Low-rank coal accounts for over half of China’s proven coal reserves. The possibility of coal and gas outbursts in low-rank coal is higher, especially in the m·agmatic thermal evolution area. The complexity of coal’s molecular structure is one of the reasons for problems during the process of mining operations. Different analysis techniques, including XRD, FTIR and Raman spectroscopy, were used to obtain the molecular characteristics of magmatic thermal evolution coal samples and normal coal samples, so that a comparative study could be carried out to investigate the influence of the magmatic thermal evolution effect on the molecular structure of low-rank coal.

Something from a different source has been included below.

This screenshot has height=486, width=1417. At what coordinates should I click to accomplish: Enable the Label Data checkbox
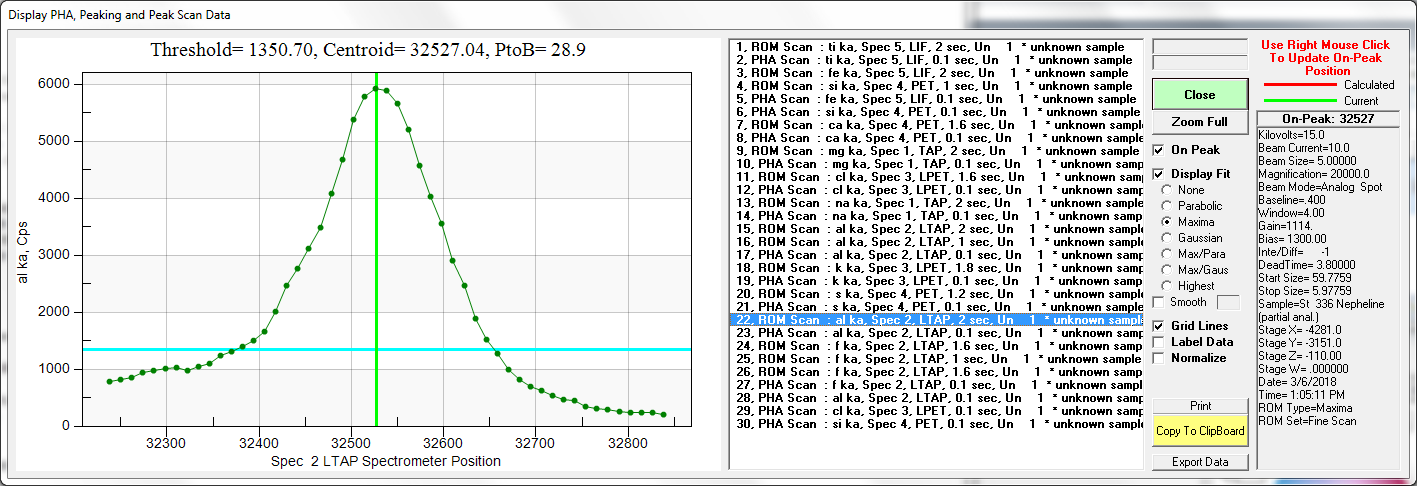point(1159,342)
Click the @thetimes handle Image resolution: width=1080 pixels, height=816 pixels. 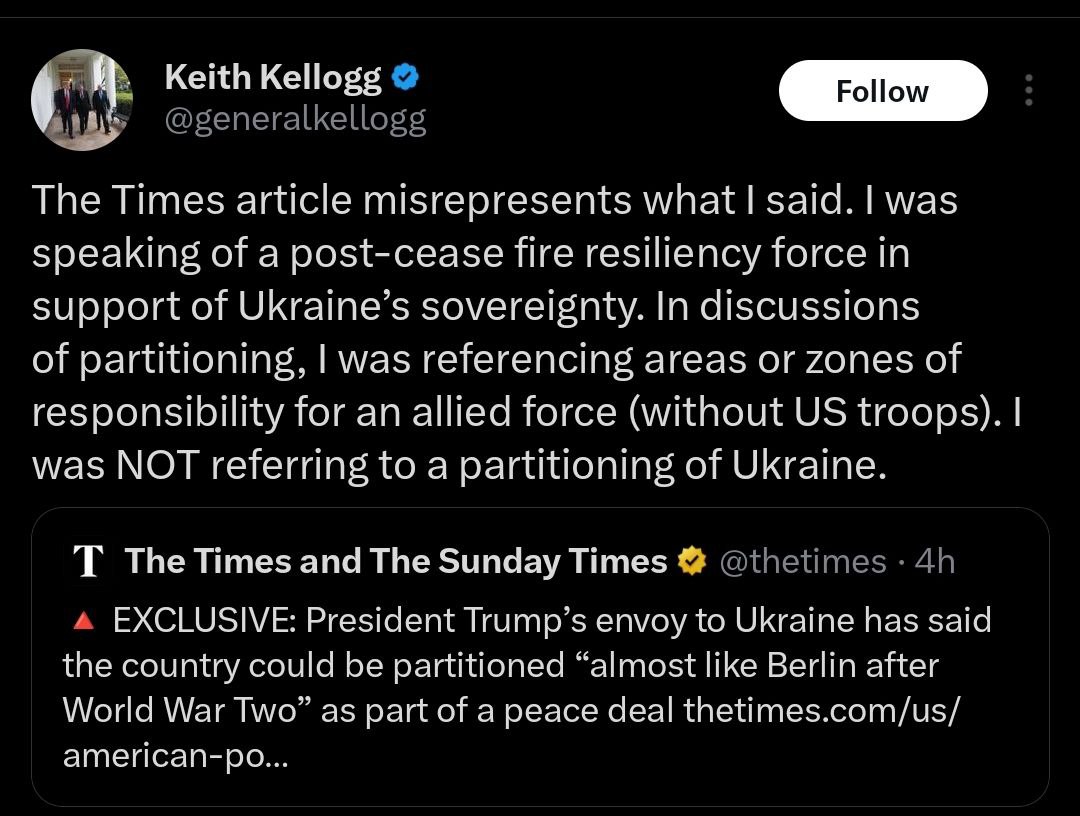(802, 562)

The ranges of the aromatic interlayer spacing (d002), average stacking heights (Lc) and stacking layer number (Nave) of the thermally evolved coal samples are 3.41–3.51 Å, 22.76–27.02 Å, and 6.68–7.70, respectively. The ranges of the full width at half maximum ratio (FD1/FG) and the peak integral intensity ratio (ID1/IG) are 2.16–2.19 and 1.55–1.84, respectively. Compared with the normal coal samples, those affected by magmatic thermal evolution have smaller d002, ID1/IG, and FD1/FG values, but larger Lc values. The results indicate that the thermally evolved coal samples have more ordered structures and more developed microcrystalline structure sizes than normal coal samples.